14 DAY TRIAL // Security researchers have discovered a new ransomware family named cuteRansomware that uses Google Docs to store information regarding infected victims.
The origin of this malware seems to be yet another ransomware experiment that was foolishly open-sourced on GitHub a few months back.
cuteRansomware based on open-source ransomware experiment
The project, named my-Little-Ransomware, is an "easy ransomware module base on csharp," as described by its creator, Chinese developer Ma Shenghao.
As it happened with the Hidden Tear and EDA2 projects open-sourced by Turkish security researcher Utku Sen, it didn't take long for crooks to use the my-Little-Ransomware code to create their own versions of ransomware.
The first ones were spotted in mid-June by AVG security researcher Jakub Kroustek, who immediately pointed out that this new ransomware used Google Docs to store its encryption keys.
A few days back, security firm Netskope saw a different ransomware variant, also based on the my-Little-Ransomware GitHub project. They named this one cuteRansomware because of the crook's usage of the "cuteRansomware" string all through his code. [UPDATE: We were told that cuteRansomware infections actually first appeared in mid-June as well.]

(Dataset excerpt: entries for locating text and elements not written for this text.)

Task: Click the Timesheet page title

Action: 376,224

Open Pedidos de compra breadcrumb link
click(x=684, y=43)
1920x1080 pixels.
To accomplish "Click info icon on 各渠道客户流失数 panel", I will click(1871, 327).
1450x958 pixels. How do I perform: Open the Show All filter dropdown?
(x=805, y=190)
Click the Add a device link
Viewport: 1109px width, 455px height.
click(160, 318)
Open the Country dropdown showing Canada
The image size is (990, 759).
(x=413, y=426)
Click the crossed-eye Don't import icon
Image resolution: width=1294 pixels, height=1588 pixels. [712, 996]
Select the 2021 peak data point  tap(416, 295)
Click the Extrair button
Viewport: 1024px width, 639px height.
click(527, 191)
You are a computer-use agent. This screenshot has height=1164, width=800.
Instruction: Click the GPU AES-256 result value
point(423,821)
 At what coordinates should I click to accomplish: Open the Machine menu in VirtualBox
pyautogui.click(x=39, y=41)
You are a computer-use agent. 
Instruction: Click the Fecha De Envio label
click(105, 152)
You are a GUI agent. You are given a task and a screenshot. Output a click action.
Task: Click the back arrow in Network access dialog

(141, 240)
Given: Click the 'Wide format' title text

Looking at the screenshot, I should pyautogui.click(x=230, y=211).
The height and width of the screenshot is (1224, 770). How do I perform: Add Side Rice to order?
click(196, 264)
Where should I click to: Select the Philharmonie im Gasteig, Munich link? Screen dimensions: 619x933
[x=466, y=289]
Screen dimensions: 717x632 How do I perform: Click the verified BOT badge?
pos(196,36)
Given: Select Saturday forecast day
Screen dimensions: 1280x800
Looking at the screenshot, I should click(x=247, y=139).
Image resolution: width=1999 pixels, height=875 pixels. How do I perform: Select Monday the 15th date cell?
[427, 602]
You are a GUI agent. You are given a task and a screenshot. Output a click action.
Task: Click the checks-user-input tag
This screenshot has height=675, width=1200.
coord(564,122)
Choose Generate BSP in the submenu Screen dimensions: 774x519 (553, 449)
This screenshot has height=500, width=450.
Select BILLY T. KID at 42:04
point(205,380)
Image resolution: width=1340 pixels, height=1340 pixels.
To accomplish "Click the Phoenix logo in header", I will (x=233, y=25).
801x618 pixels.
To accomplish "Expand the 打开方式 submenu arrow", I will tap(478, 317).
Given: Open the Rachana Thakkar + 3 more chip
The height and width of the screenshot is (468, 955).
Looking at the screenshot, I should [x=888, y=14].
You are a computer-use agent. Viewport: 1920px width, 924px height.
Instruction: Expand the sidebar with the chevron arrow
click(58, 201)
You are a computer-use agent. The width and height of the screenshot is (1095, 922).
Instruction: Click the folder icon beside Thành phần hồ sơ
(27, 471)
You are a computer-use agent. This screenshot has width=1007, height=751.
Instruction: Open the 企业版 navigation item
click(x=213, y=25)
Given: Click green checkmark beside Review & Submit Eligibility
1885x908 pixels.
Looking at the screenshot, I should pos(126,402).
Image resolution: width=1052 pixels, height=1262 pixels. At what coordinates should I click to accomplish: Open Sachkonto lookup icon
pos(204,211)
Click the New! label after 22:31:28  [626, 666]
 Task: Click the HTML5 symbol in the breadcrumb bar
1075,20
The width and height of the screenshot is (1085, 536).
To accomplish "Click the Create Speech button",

cuteRansomware seems to be targeting Chinese-speaking users only
From the get-go, researchers spotted that all code comments were written in Chinese, and so was the ransom note, hinting at a limited distribution model that at the time targeted only Chinese-speaking users.
After a closer look at the code, as with the version spotted by the AVG researcher, this variant also used a Google Docs form as its C&C server.
cuteRansomware was infecting computers, generating the RSA encryption key, and then sending the key to the Google Docs form via HTTPS.
Researchers noted that, compared to the original GitHub project, this version of the ransomware targeted for encryption a smaller number of files, which is quite peculiar since this reduces the ransomware's ability to do damage on infected systems.
cuteRansomware uses .encrypted file extension (in Chinese)
Affected users can spot cuteRansomware infections by the lack of a ransom screen. cuteRansomware only shows a popup text file with the ransom note written in Chinese. Additionally, all encrypted files will have the ".encrypted" (in Chinese) extension added at the end.
"At the time of writing this blog, the form was still available on the Google Docs," said Netskope's Umesh Wanve. "[W]e have notified Google’s security team about this."
Malware that hides its C&C servers on cloud services is not new by any means. Last December, FireEye discovered the LOWBALL backdoor trojan, which used Dropbox as a C&C server.